14.22

Suppose a relation is stored in a B+-tree file organization. Suppose secondary indices store record identifiers that are pointers to records on disk.

  1. What would be the effect on the secondary indices if a node split happened in the file organization?

  2. What would be the cost of updating all affected records in a secondary index?

  3. How does using the search key of the file organization as a logical record identifier solve this problem?

  4. What is the extra cost due to the use of such logical record identifiers?


Suppose a relation is stored in a B+-tree file organization. Suppose secondary indices store record identifiers that are pointers to records on disk.

  1. What would be the effect on the secondary indices if a node split happened in the file organization?

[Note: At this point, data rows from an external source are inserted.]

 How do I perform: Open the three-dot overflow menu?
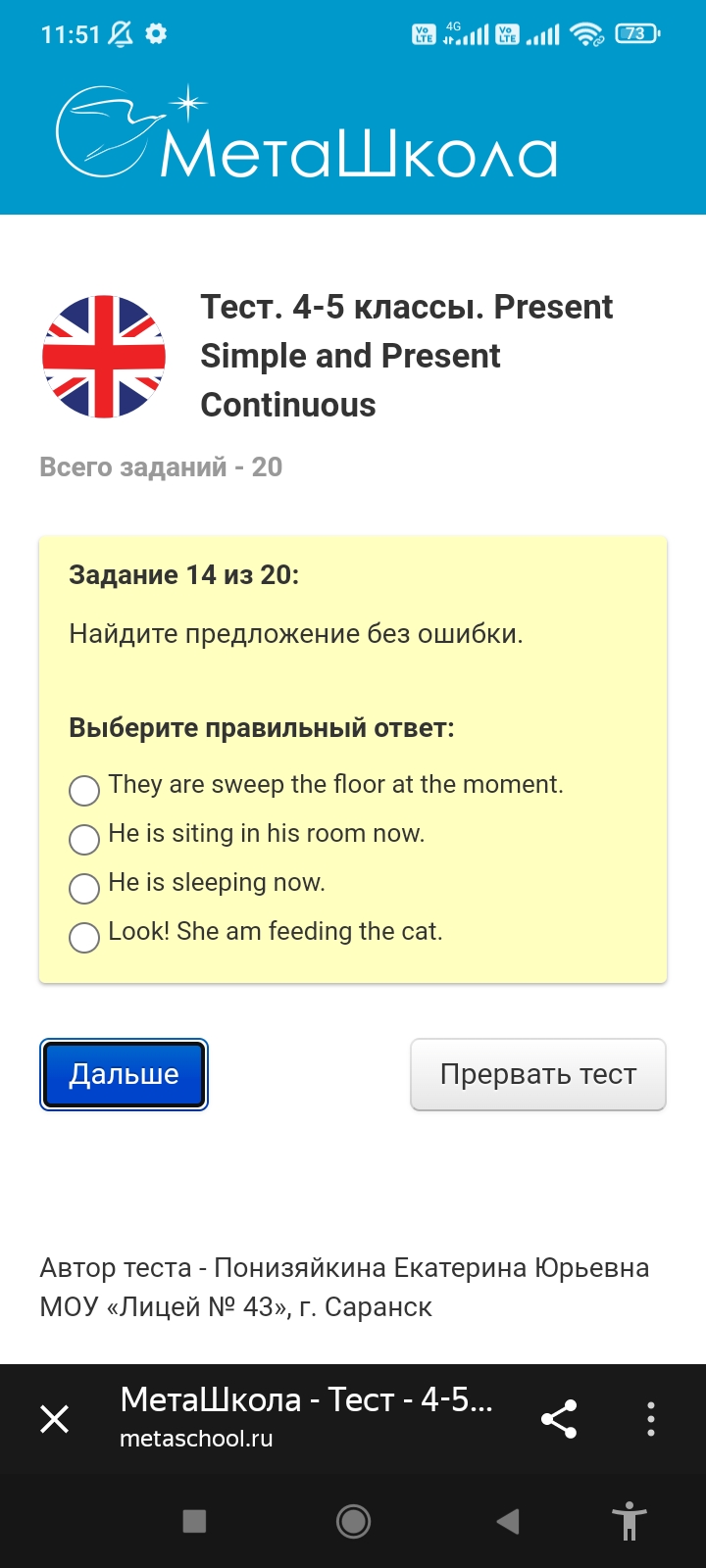[650, 1418]
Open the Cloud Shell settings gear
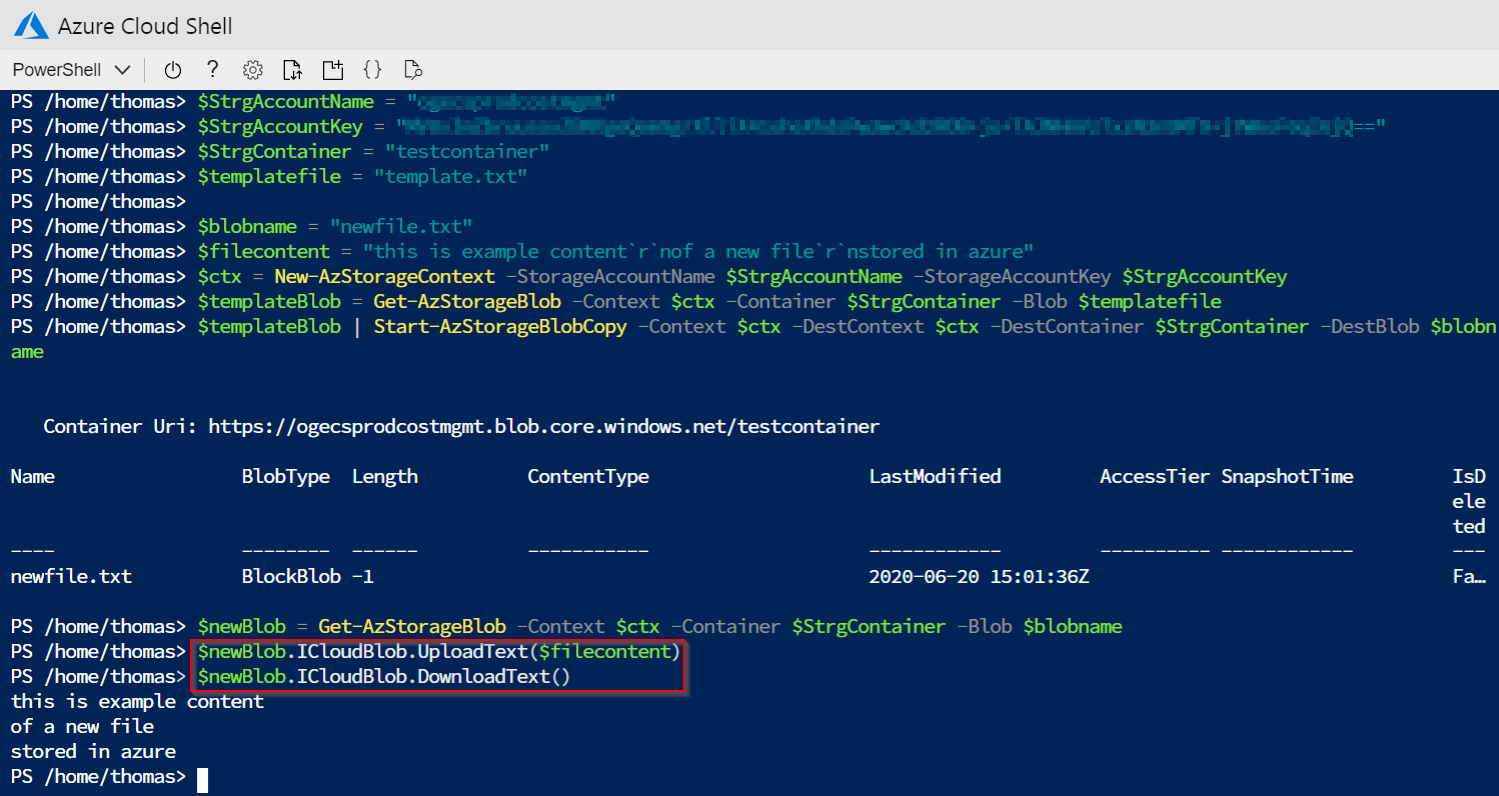The width and height of the screenshot is (1499, 796). (252, 69)
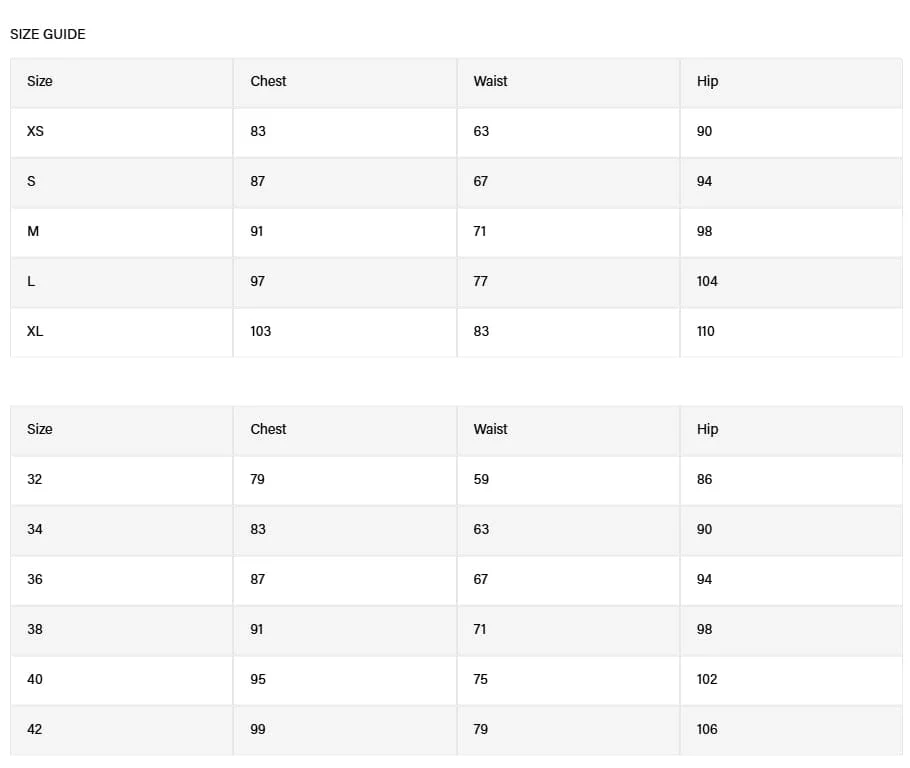
Task: Click waist value 59 for size 32
Action: pos(481,479)
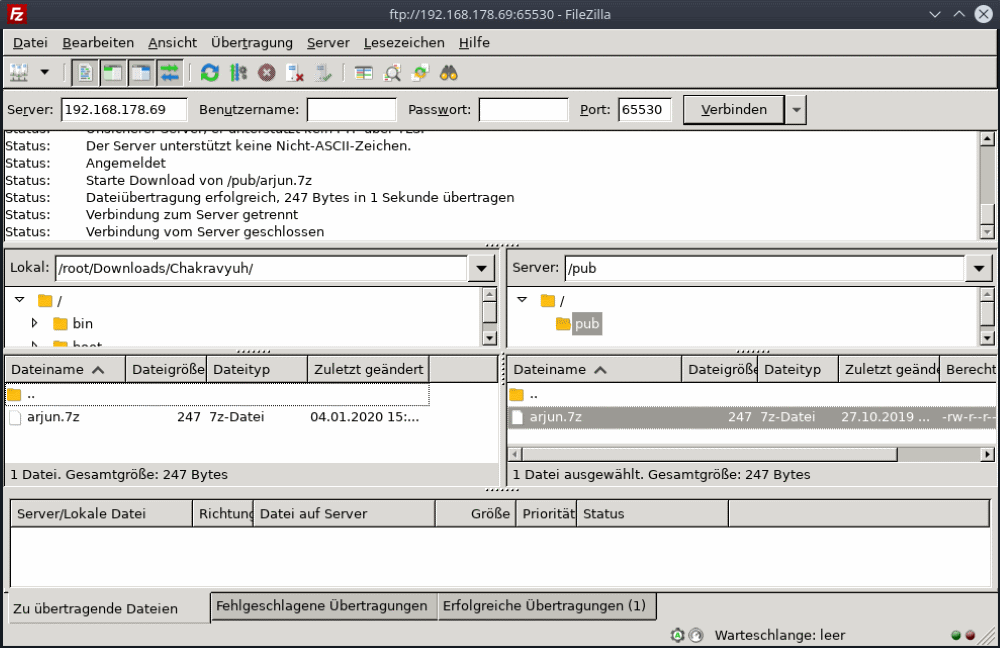Open the filename filters icon
The height and width of the screenshot is (648, 1000).
[364, 72]
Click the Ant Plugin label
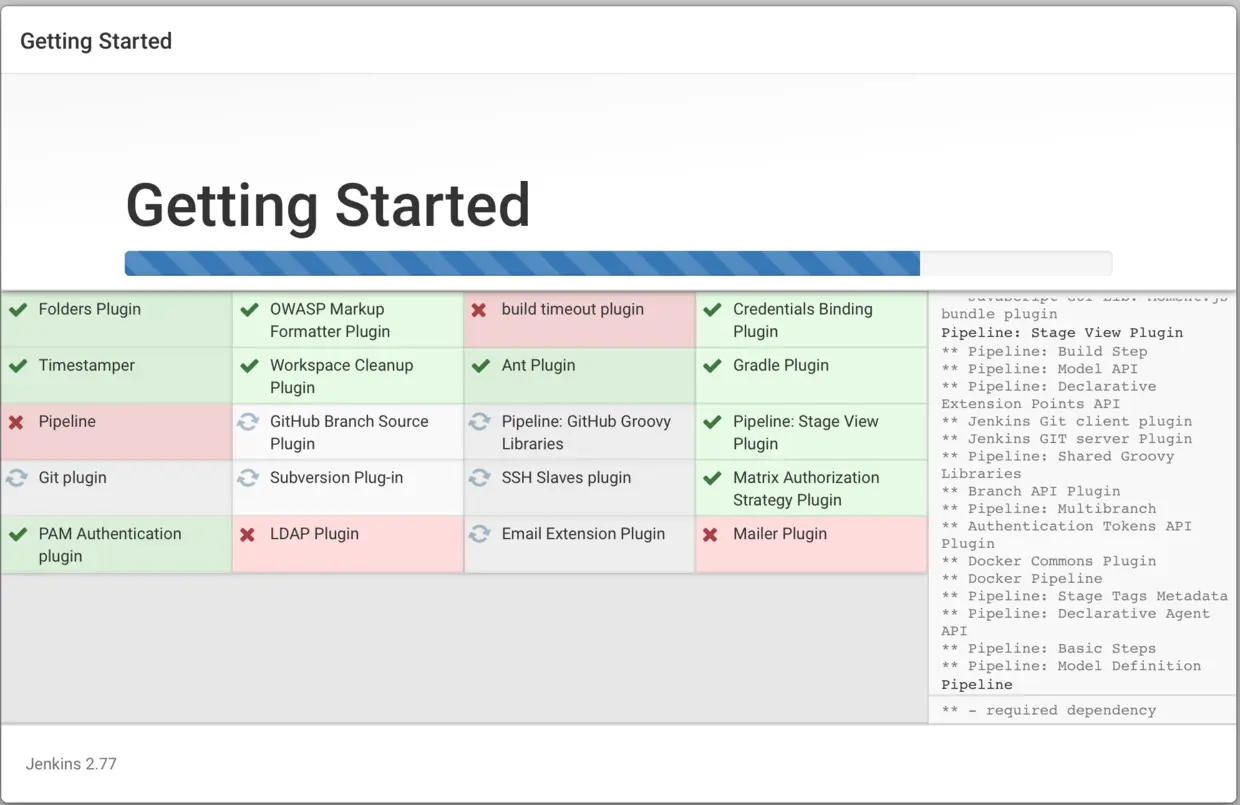The height and width of the screenshot is (805, 1240). point(538,365)
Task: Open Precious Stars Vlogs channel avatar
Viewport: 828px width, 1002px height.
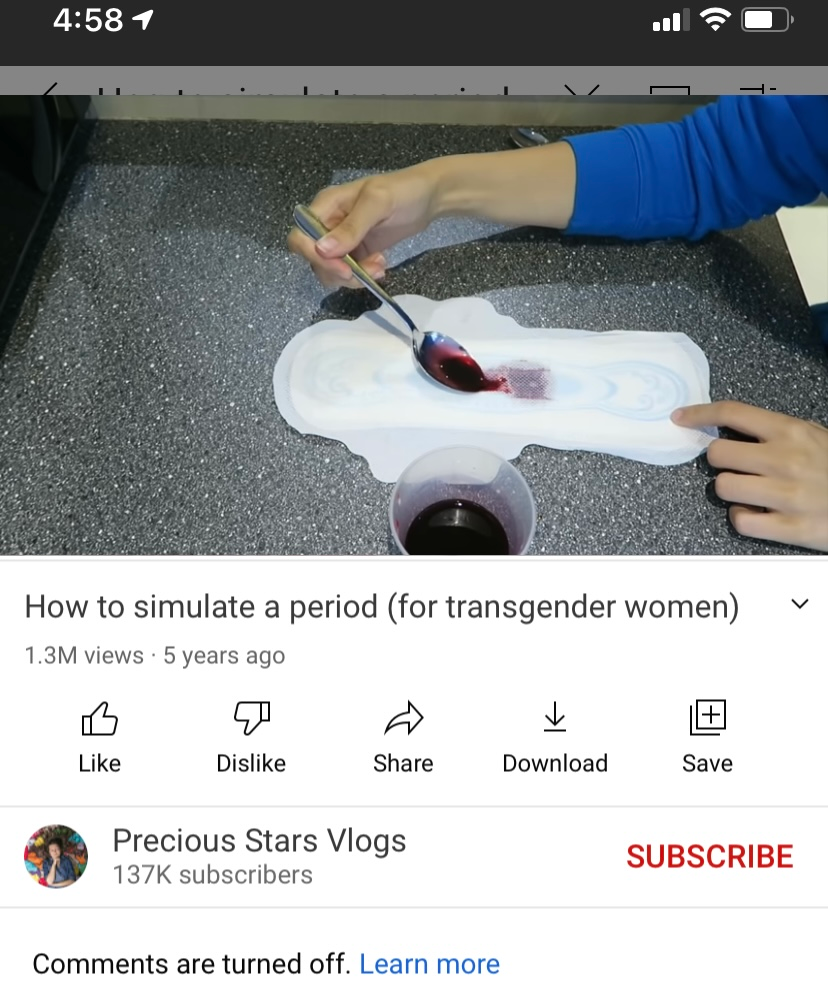Action: point(56,856)
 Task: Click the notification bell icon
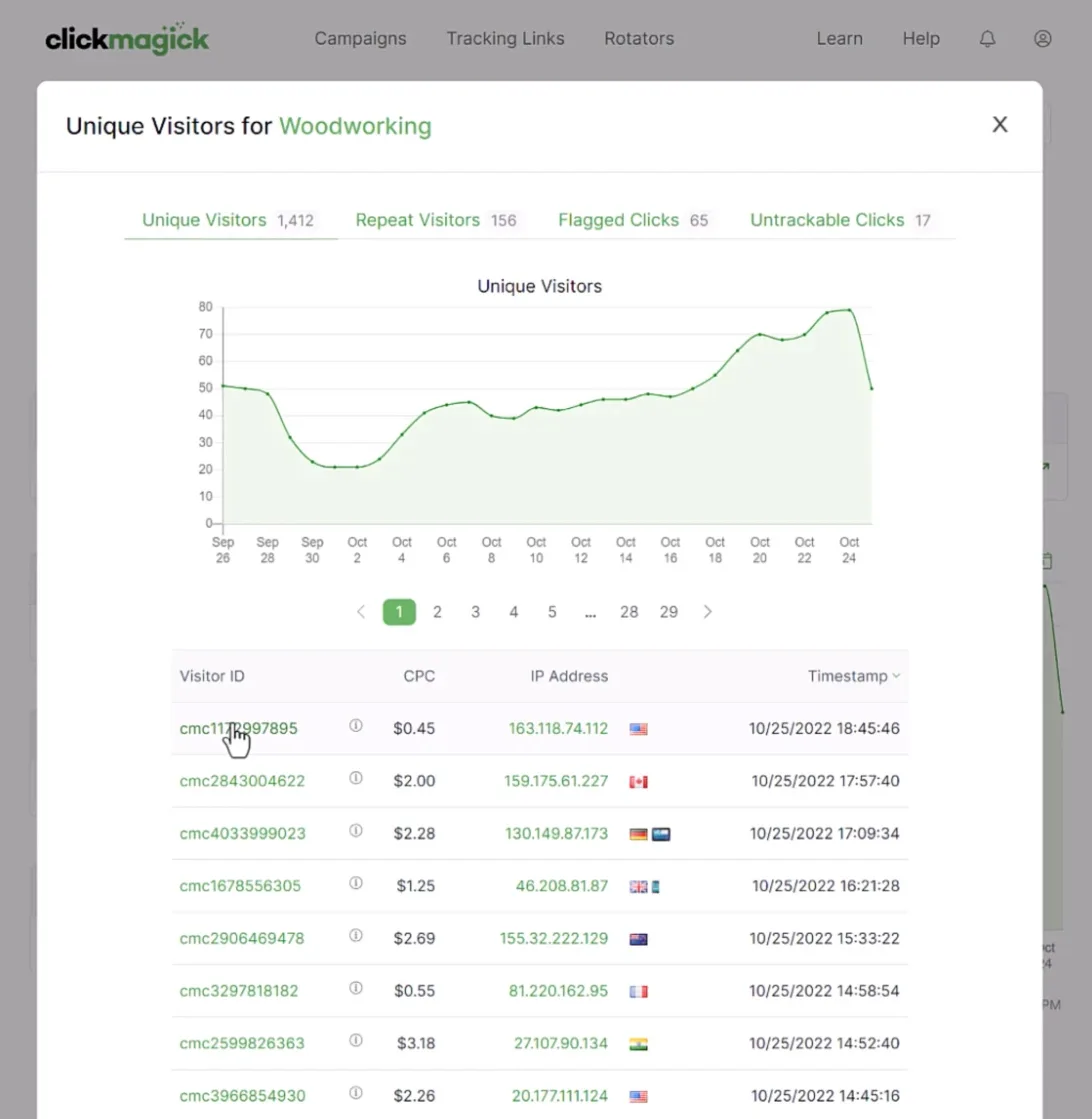tap(987, 39)
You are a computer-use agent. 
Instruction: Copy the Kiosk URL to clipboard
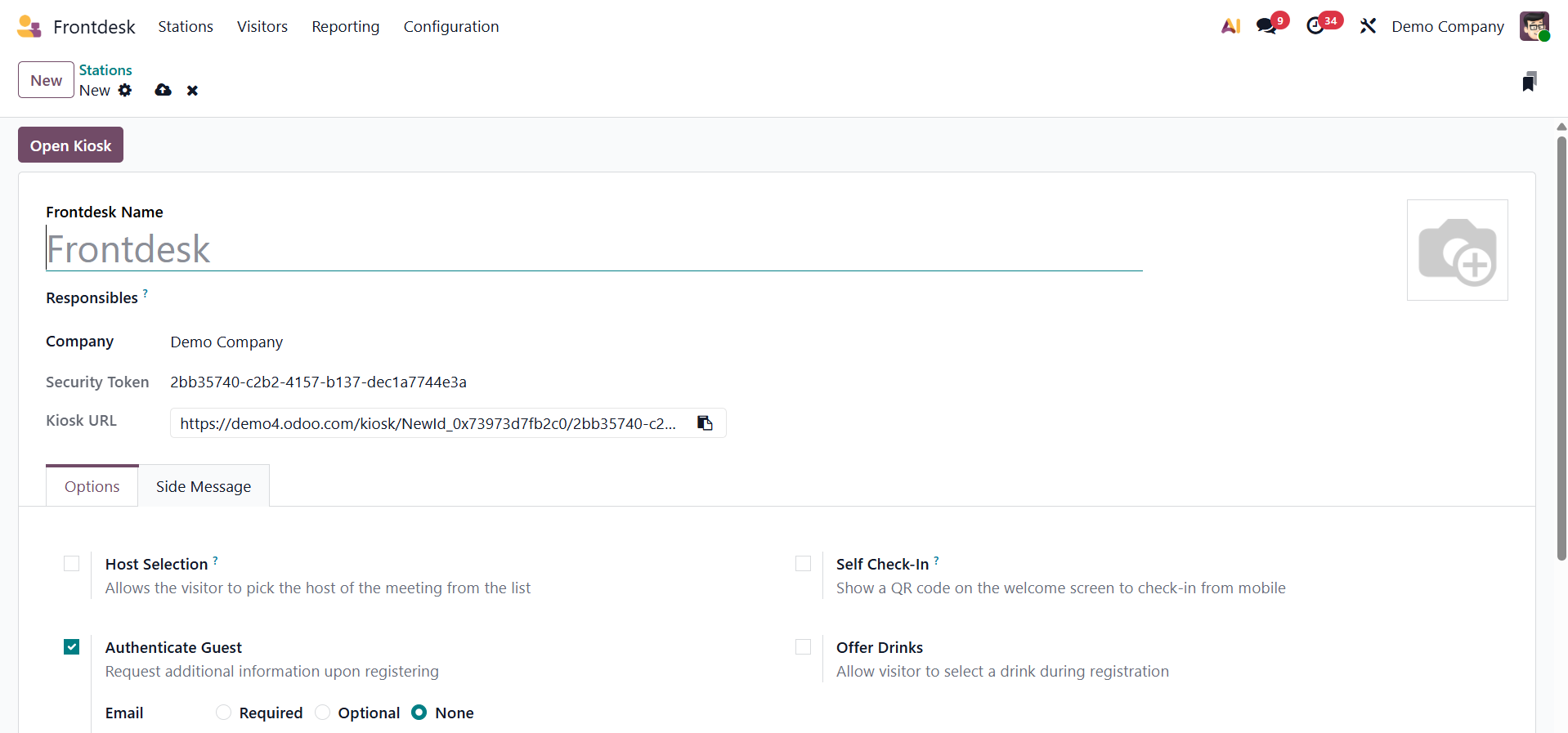point(705,423)

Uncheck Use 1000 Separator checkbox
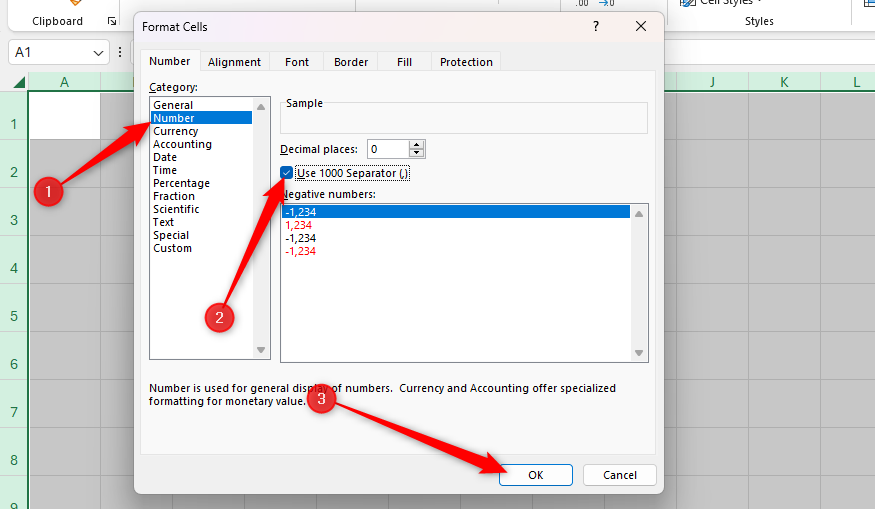pyautogui.click(x=287, y=173)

If a node split happens on the file organization, there needs to be a corresponding change on the secondary index. The pointers to the records, where the records are the ones that are stored inside of the nodes that splitted, need to be updated.

  1. What would be the cost of updating all affected records in a secondary index?

It depends on the type of secondary index that we are using. Suppose our secondary index is a B+-tree, let \(h\) be height of our tree and \(n\) be the number of affected records. Then the cost of updating all affected records in this secondary index would be \(O(hn)\).

  1. How does using the search key of the file organization as a logical record identifier solve this problem?

If we use the search key of the file organization as a logical record identifier, then we don’t have make changes to the secondary-index when a node splits inside of the file organization.

There is a famous quote:-

“Every problem in Computer Science can be solved by another level of indirection. 😜”

  1. What is the extra cost due to the use of such logical record identifiers?

Let \(h_1\) be height of the secondary index (assuming our secondary index is a B+-tree).

Let \(h_2\) be height of the file organization.

When we perform a lookup using the secondary index: 1. If the secondary index uses record identifiers that are pointers to records on disk: \(O(h_1)\). 2. If the secondary index uses logical record indentifiers (search keys of the file organization): \(O(h_1 + h_2)\).